Following the evidence which he had given in the case, Inch was subsequently criminally indicted and was found guilty of compiling a forged document, making false statements in affidavits and of perjury. He was sentenced to several years’ imprisonment.
Members of the Greyshirts movement, later known as the Brown shirts, which evolved into the Ossewa-Brandwag, were Nazi sympathisers, such as Robey Leibbrandt, John Vorster (who later became prime minister) and “Lang Hendrik” van den Berghe (who later became head of the Bureau for State Security, more commonly known as BOSS) They were among those arrested by the government of General Jannie Smuts and convicted on treason charges, which carried the death penalty.
They were pardoned when the National Party came into power in 1948.
During the 14 years his father was dealing with this, Denzil finished school at Grey High School in Port Elizabeth. He then joined the South African Airforce in February 1941, serving in East Africa for a time and then in Egypt, until September 1943. He was discharged in 1945 when the war ended.
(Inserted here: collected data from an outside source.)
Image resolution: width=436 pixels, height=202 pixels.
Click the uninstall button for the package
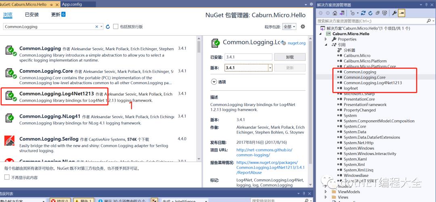point(290,57)
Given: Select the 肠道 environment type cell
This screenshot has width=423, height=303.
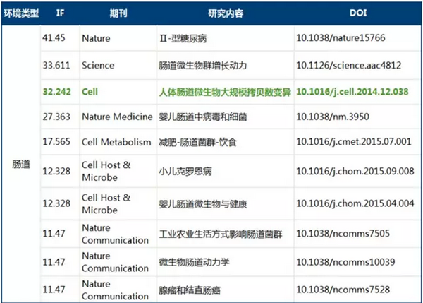Looking at the screenshot, I should click(x=21, y=164).
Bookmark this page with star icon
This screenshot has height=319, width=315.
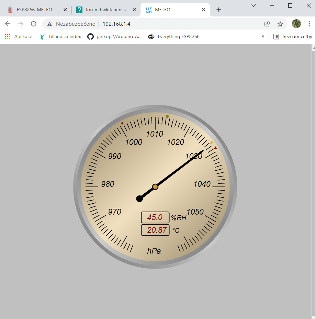pyautogui.click(x=280, y=24)
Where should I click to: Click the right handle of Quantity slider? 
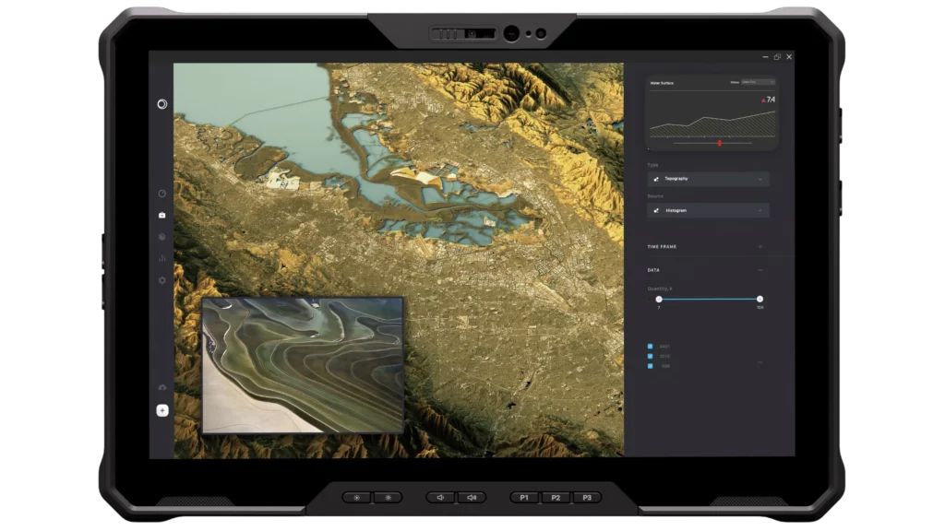[x=760, y=299]
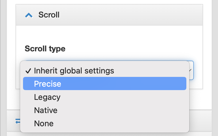Viewport: 218px width, 136px height.
Task: Click the checkmark beside Inherit global settings
Action: coord(28,71)
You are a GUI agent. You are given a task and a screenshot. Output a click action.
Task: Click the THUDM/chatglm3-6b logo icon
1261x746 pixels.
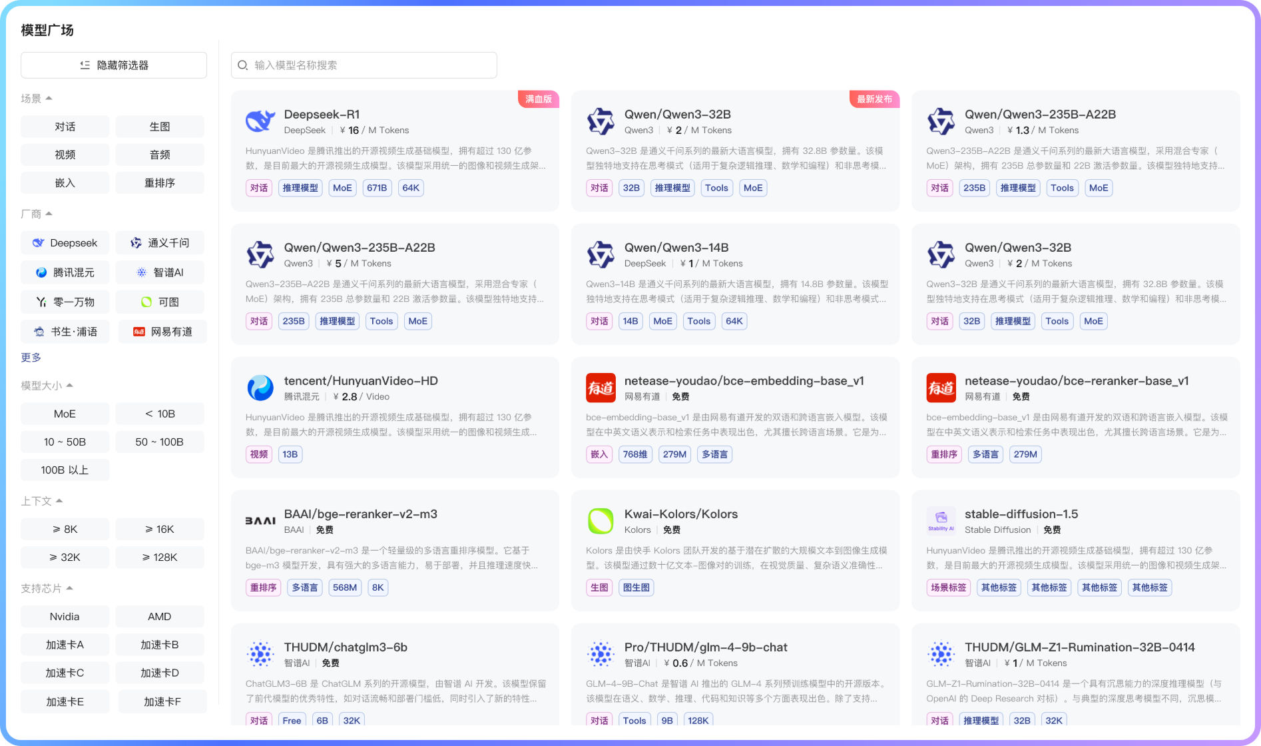260,654
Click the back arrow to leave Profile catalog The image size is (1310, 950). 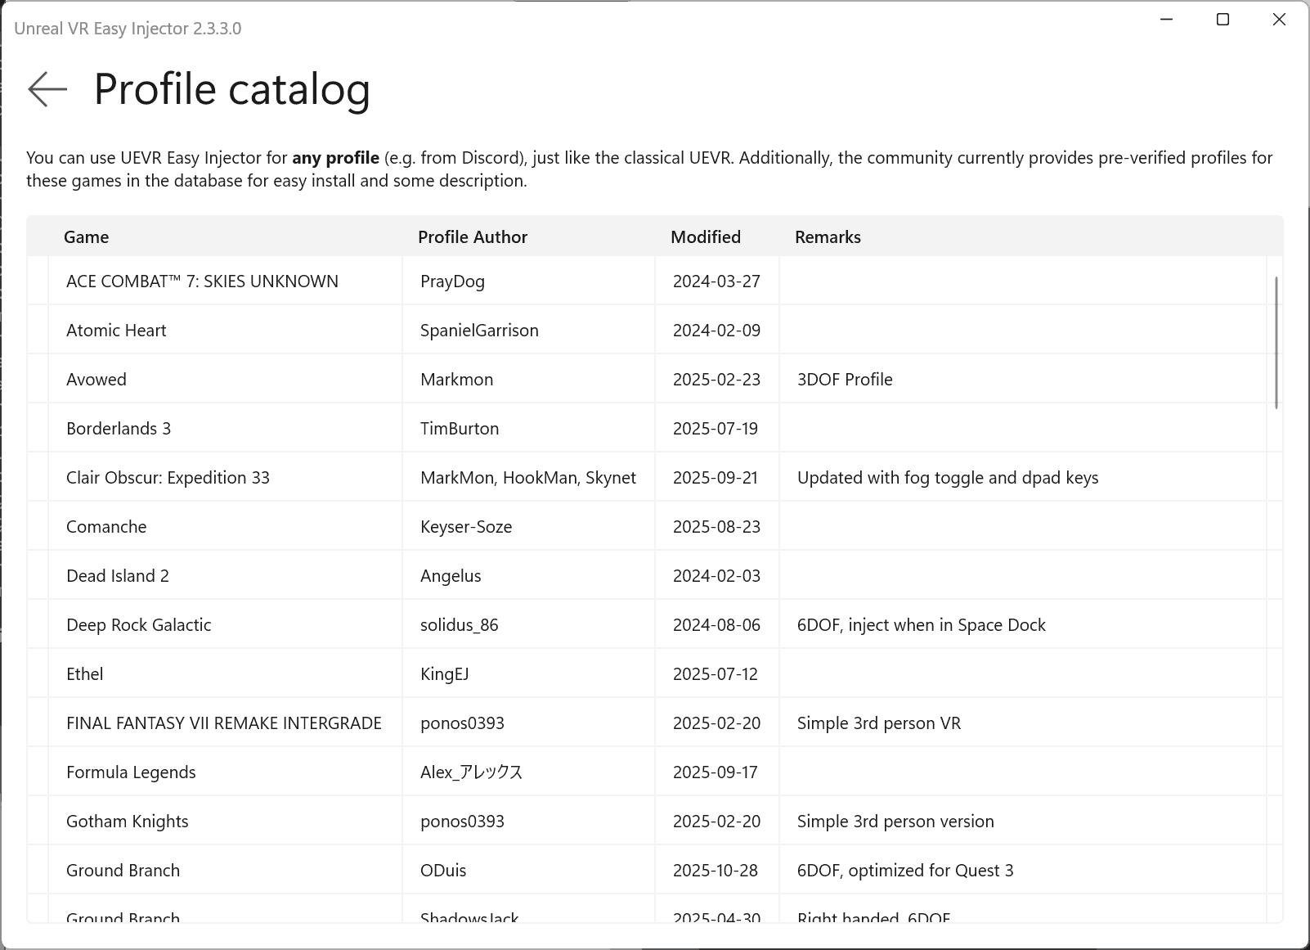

As a known philanthropist, he has served the community of Port Elizabeth for some 60 years through his involvement in no less than 39 public committees and trusts devoted to the promotion of a wide range of social, religious and cultural pursuits vital to the Nelson Mandela Metropolitan Municipality.
Jp
July 6, 2017 at 7:32 pm
‘Interestingly none other than Nahum Sokolow happened to be visiting South Africa and testified at the trial.’